If you leave aside the lethal radiation and the fact that the particles are billions of times too thinly dispersed to breathe, let alone drink, the center of the galaxy sounds like a fun place for raspberry fans. More than a decade ago, astronomers found the spectrum of ethyl formate (C3H6O2) coming from the dust cloud Sagittarius B2. Ethyl formate helps give raspberries their flavor, and is also a contributing ingredient in rum.
Like most biological products, however, raspberries are much more complex than a single molecule. At the time of that discovery, Arnaud Belloche of the Max Planck Institute warned The Guardian, “There are many other molecules that are needed to make space raspberries.” Now erythrulose (C4H8O4)has been crossed off that astronomical shopping list.
It's not just raspberries all the way down in space, though. Other recognizable scents include seared steak, almonds (cyanide), gunpowder, and rotten eggs.
Sweet, sweet discovery
From a chemist’s point of view, sugars are much more than glucose and fructose that make up too much of the modern diet. They’re a class of simple molecules with two or more carbon-carbon bonds and a specific range of ends to their chains. Sugars require a minimum of three carbon atoms, but the most familiar ones have six. Erythrulose has four, and while not widespread in nature, is popular for the way it makes skin look tanned without exposure to sunlight.

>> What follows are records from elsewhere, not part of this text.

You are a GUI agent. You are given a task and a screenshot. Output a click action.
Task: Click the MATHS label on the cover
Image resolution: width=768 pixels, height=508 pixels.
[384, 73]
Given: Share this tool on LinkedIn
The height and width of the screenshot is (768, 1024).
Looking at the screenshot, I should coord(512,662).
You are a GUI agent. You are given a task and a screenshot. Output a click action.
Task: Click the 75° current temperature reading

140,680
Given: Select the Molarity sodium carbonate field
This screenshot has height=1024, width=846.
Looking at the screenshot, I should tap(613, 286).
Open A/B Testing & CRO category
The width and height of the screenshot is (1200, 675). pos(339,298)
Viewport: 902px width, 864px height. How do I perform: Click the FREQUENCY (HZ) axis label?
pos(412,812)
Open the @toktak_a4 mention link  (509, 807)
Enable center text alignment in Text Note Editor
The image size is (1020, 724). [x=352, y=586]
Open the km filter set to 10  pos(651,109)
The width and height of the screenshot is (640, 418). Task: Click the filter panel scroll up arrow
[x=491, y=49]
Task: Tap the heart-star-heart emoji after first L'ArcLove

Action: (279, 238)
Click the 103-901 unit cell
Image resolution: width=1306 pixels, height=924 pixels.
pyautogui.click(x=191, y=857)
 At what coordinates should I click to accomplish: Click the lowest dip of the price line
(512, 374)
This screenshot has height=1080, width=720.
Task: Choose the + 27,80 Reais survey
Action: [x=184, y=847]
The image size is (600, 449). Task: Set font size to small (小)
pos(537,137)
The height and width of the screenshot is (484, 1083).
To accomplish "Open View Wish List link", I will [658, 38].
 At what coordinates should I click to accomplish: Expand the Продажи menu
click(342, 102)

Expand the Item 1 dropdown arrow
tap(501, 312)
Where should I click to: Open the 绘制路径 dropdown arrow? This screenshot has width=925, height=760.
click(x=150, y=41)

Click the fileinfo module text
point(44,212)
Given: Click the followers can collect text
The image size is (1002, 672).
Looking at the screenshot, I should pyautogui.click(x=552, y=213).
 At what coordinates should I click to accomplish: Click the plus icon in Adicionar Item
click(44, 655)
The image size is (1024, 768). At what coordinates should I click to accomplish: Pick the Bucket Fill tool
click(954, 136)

Sugars have been found in meteorites, suggesting they exist in space, but until this discovery, none had been detected outside the Solar System. Clouds of gas and dust, particularly towards the Galactic Center, contain a rich array of molecules, some complex enough to pose a challenge as to how they could form with no solid surface, let alone a biological mechanism.
Dr Izaskun Jiménez-Serra of Spain’s Center for Astrobiology and colleagues turned two radio telescopes on the cloud G+0.693−0.027 to expand the list of 340 molecules detected in the space between the stars. Since the simplest sugars have just three carbon atoms, these might be expected to be the most abundant, if any could be found. Instead, the only sugar whose molecular signature could be detected was erythrulose. Three-carbon sugars must be at least eight times less abundant to have escaped detection.
According to the study authors, “Quantum chemical and astrochemical models indicate that erythrulose forms efficiently on interstellar dust grains from simpler two-carbon aldehydes and alcohols.” They also note that “Erythrulose, with 14 atoms in its structure, represents the largest non-cyclic molecular species identified so far in the [interstellar medium].”
The discovery “Takes us to a higher level in the ladder of interstellar chemical complexity, suggesting that other prebiotic (and potentially chiral) molecules could also form and survive under the extreme conditions.”
Chiral molecules, those that can never be translated into their mirror images, are common biological products, but this is only the second found outside the Solar System.
The early Earth got so hot that it would have destroyed any organic molecules that formed an original ingredient. Moreover, conditions are thought to have been unsuitable to produce them in quantity before life evolved.
However, if erythrulose and other sugars were in the Sun’s protoplanetary disk, some of them could have safely been incorporated into asteroids and then delivered to Earth once things had cooled down. In water, erythrulose and similar molecules can turn into aldoses, another category of sugar, widening the sugary variety.
The presence of such a smorgasbord of molecules to feed on makes it easier to understand how the first life-forms could flourish, starting the long chain to us, and actual raspberries.